La revelación me resultó de shock porque apenas pude dimensionar los alcances de su rol, y me dejé arrastrar por mis archivos neuronales acerca de esas películas en que sustituía a las protagónicas por Vanesa, pero Quevedo me sacó de ese ejercicio con su pregunta:
—¿Qué te parece?, sí, ¿nuestra Vanesa, actriz de cine adulto?, ¿lo creerías?
—Y por eso terminaron…
—¡Sí! —interrumpió—, ¿acaso, te parece poca cosa?
—¡No, claro, que no, es que es una actriz de esas y eso no se puede tomar a la ligera, hombre! —pero parecía que mi emoción revelaba otra cosa.
—Deberías ver sus películas, para que te sientas como yo, cómo la tocan, la toman, la someten y… suficiente, ya no más de eso para mí. ¡No podría con alguien así!
Iba a preguntarle por los títulos estelarizados, pero su madre, señora más que amable, se acercó a consultarme si me quedaría a cenar, pero me disculpé y opté por retirarme. Quevedo me acompañó a la puerta.
—Entonces, ya lo sabes, aquí queda —dijo.
Suponía que hablaba de Vanesa.
—Aquí estará la máquina, por si te animas, habla con mi madre para el negocio.
Se lo agradecí e intenté parecer muy sincero. Y como estaba cansado y con la máquina arruinada, me fui a dar una vuelta al cine, quién sabe, a lo mejor tenía cartelera Vanesa y luego le llevaría un ramo de rosas y le pediría un autógrafo. Porque no siempre se conoce una actriz y no tengo duda de que ella sea muy buena; después la invitaría a salir, y si puedo, le declaro mi afecto imperturbable de años. Porque recuerden, yo sí estoy enamorado de ella.

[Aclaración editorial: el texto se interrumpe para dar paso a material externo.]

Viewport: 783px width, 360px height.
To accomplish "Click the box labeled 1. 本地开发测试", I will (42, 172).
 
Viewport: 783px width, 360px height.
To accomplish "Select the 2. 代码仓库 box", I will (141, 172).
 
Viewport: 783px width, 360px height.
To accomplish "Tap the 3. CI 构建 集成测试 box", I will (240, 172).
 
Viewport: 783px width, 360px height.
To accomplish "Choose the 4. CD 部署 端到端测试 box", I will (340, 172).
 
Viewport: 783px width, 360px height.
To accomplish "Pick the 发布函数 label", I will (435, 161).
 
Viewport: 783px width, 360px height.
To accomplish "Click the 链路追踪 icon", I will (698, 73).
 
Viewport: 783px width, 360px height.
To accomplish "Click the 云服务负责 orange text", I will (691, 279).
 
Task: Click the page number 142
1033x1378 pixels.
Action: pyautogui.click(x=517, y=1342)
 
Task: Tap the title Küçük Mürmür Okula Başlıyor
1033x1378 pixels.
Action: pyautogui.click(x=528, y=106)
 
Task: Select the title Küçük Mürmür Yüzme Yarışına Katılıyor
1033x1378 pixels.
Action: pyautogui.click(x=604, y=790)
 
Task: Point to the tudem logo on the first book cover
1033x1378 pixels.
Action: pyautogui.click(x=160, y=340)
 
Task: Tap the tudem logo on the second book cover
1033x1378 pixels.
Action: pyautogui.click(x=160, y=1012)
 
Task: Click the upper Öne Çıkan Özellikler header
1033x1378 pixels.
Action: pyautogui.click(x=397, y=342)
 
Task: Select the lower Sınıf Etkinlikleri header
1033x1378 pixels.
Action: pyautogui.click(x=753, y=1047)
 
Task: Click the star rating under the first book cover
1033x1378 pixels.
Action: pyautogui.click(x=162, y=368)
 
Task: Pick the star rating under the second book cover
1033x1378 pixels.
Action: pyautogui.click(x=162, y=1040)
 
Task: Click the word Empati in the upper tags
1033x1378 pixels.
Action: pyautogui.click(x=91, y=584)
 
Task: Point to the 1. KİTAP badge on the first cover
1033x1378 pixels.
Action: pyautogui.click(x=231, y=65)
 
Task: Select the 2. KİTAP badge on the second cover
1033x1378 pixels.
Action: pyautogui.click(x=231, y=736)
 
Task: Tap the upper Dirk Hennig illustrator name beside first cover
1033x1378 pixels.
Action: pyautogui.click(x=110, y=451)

Y por favor, no me juzguen, ¿acaso no harían ustedes lo mismo por volver al amor de su vida? Además, todo lo que ella hace en las películas es fingido, ¿cierto? Bueno, al final lo que importa es el amor y lo que ella haga en esas escenas me debe tener siempre sin cuidado, ya que es su trabajo y ella siempre fue muy responsable con el suyo, porque trabajo es trabajo, ¿o no?